The Expert Committee on Reservation Policy, which tabled its report in the Meghalaya Assembly on Wednesday, recommended that the 1972 Reservation Policy should stay unchanged. The panel, which made its recommendation after months of wide-ranging consultations across the state, opted for constitutional fidelity, stakeholders’ voices, and hard evidence rather than pressure or populism. The committee found that most stakeholders — from tribal bodies and civil society groups to ordinary citizens who submitted views — wanted the existing framework to continue without major overhaul. The report adhered to a basic principle: “reservation in government jobs must never rest only on how many people each tribe or community has in the population. Instead, it should always be guided by deeper constitutional tests — whether a group faces social and educational backwardness, carries the burden of historical injustice, or remains poorly represented in public services.” The committee was equally firm on a point that had stirred debate: reservation cannot be granted on the basis of religion. It stated that the Constitution allows affirmative action only for sociology-economic disadvantage and under-representation, never for religious identity.
On the question of Economically Weaker Sections (EWS) quota, the panel said it is a separate category created by the Constitution and should not be extended to Scheduled Castes, Scheduled Tribes or Other Backward Classes, which already enjoy their own reserved spaces. One practical change the committee did suggest was to extend the “carry forward” rule for unfilled reserved vacancies from one year to three years. Courts have already approved longer carry-forward periods elsewhere, and the committee believed three years would help clear the backlog more effectively without distorting the system.

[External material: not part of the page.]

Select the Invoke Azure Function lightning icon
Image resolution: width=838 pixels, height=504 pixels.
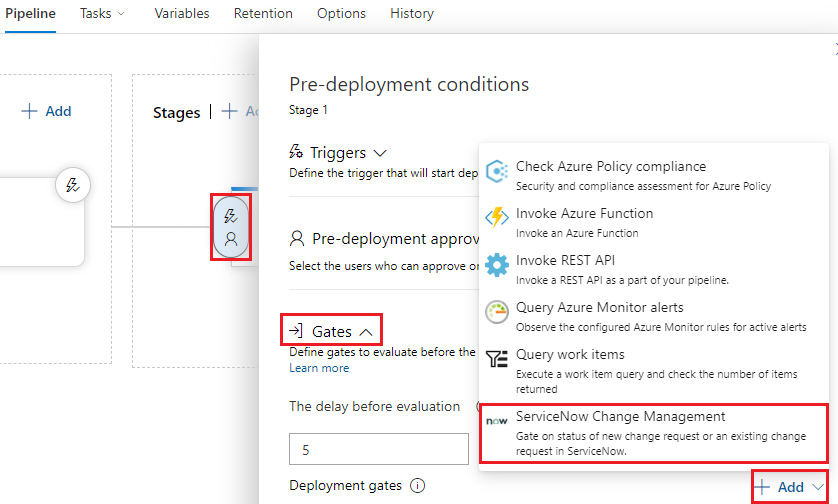pyautogui.click(x=496, y=218)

It also opened the door to the idea of sub-classification inside reserved categories, but only if the government first gathers solid, detailed, quantifiable data showing genuine need. For persons with disabilities, the committee found no gap to fill. Existing laws — especially the Rights of Persons with Disabilities Act, 2016 — along with Meghalaya’s own government orders already provide sufficient safeguards and quotas, it said. In a forward-looking recommendation, the committee pointed to the educational challenges in Garo Hills and urged the state to step in with focused programmes that raise teaching quality and student performance. The committee called for strict, transparent enforcement of the reservation roster in every appointment process.